▶ [AIM OF THE EXERCISE]:
Copy the items word for word, starting with the line that has "Clear all console output with trash icon" and going through the end of the items. Leave out the pictures.

▶ [DATASET ROWS]:
-.-.-

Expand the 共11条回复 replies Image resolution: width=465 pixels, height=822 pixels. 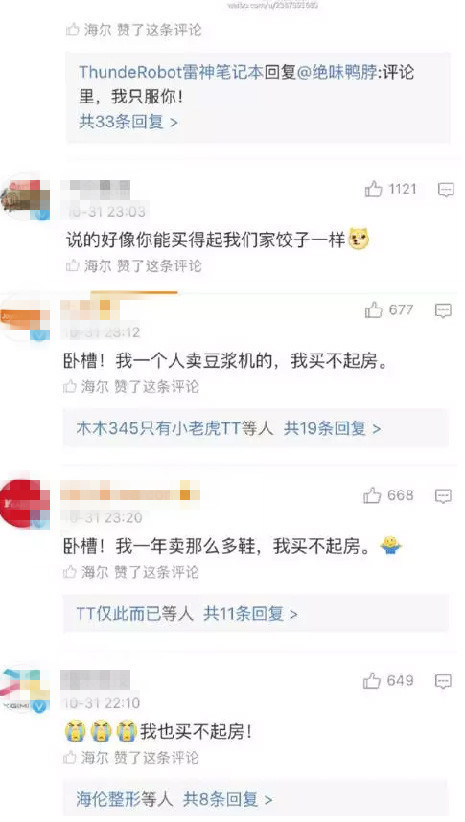click(250, 613)

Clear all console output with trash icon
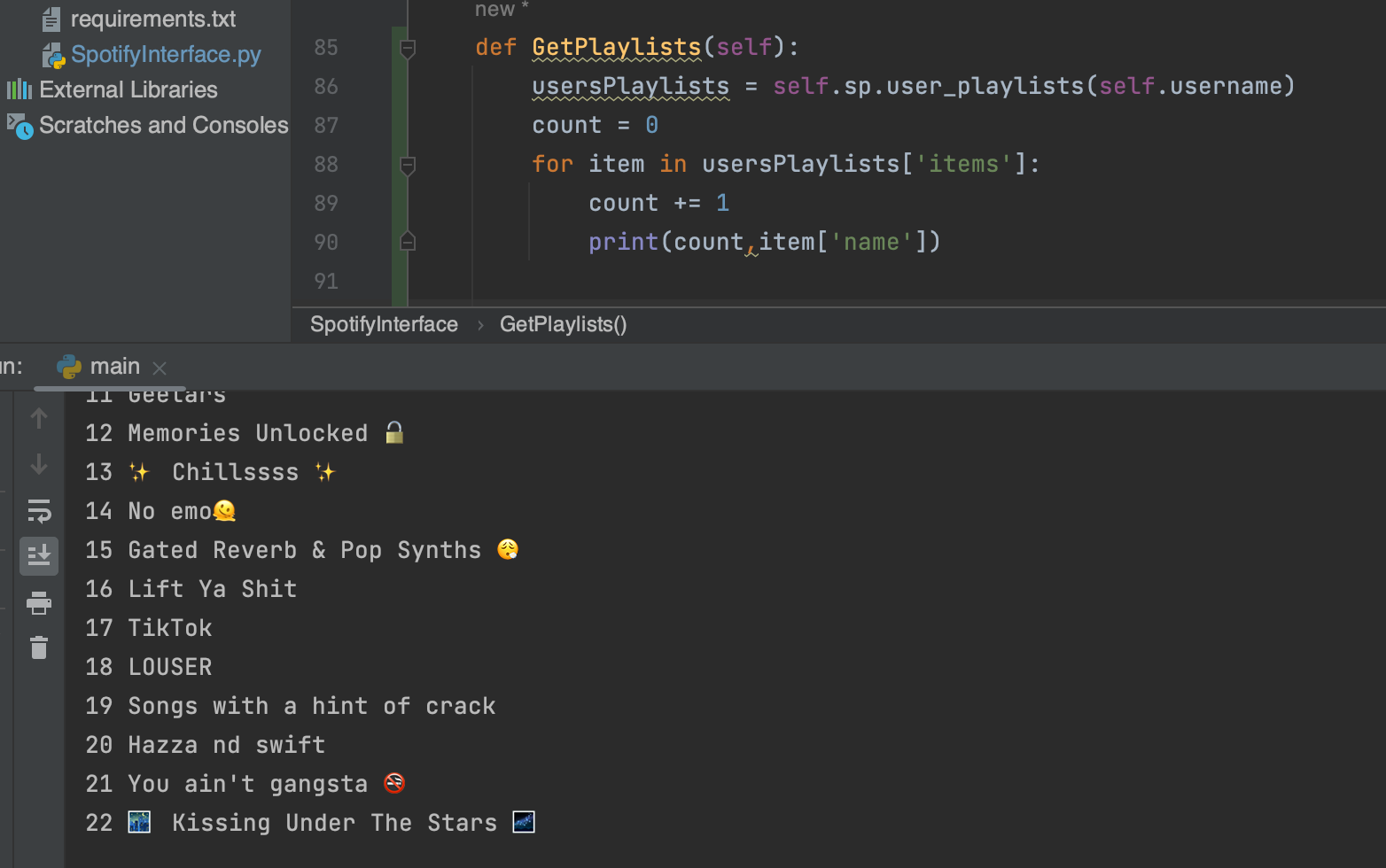pyautogui.click(x=39, y=647)
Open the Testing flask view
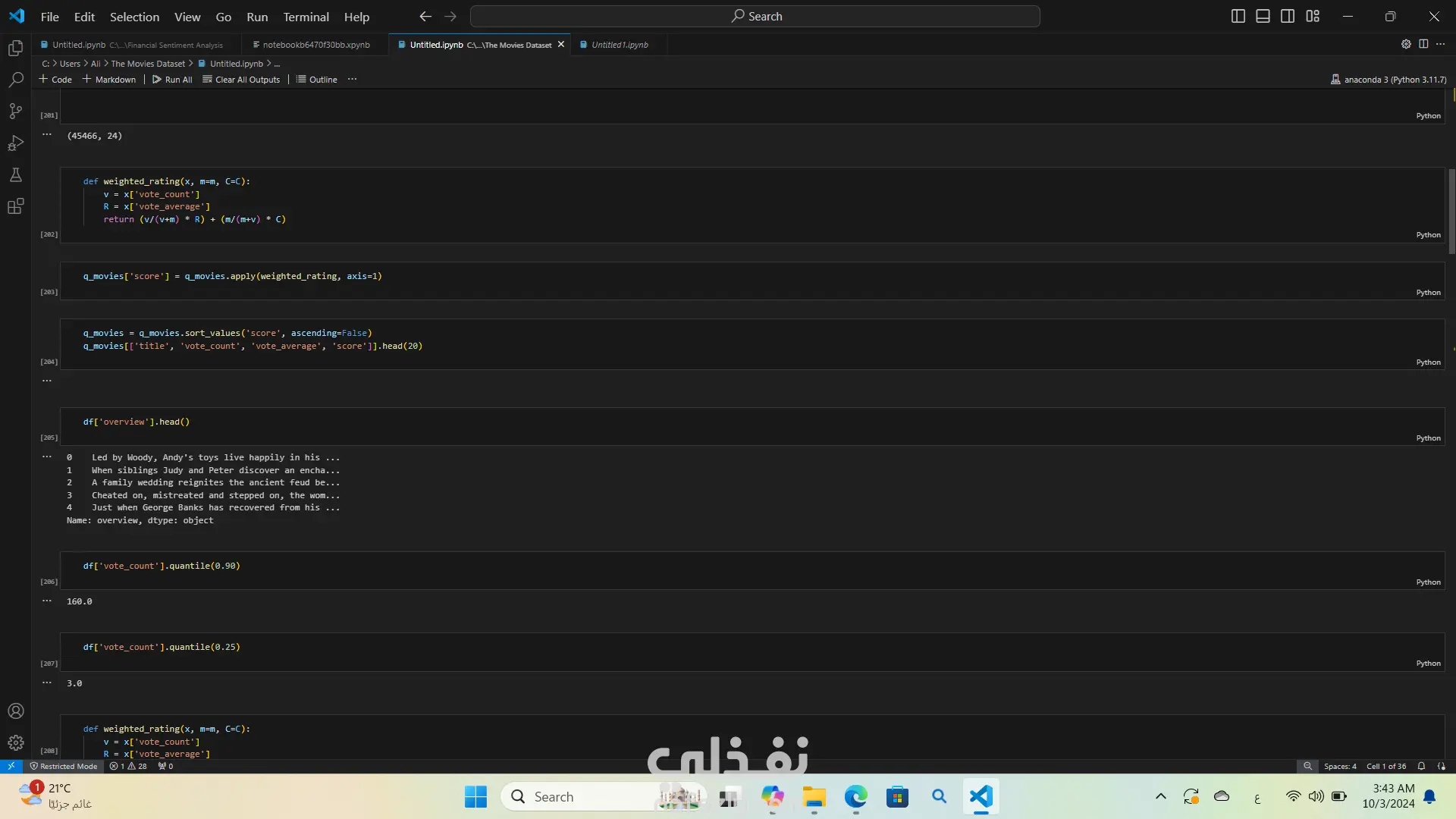 [x=16, y=175]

-.-.-

▶ [RESULT OF THIS TASK]:
Clear all console output with trash icon
pyautogui.click(x=39, y=647)
Open the Testing flask view
 [x=16, y=175]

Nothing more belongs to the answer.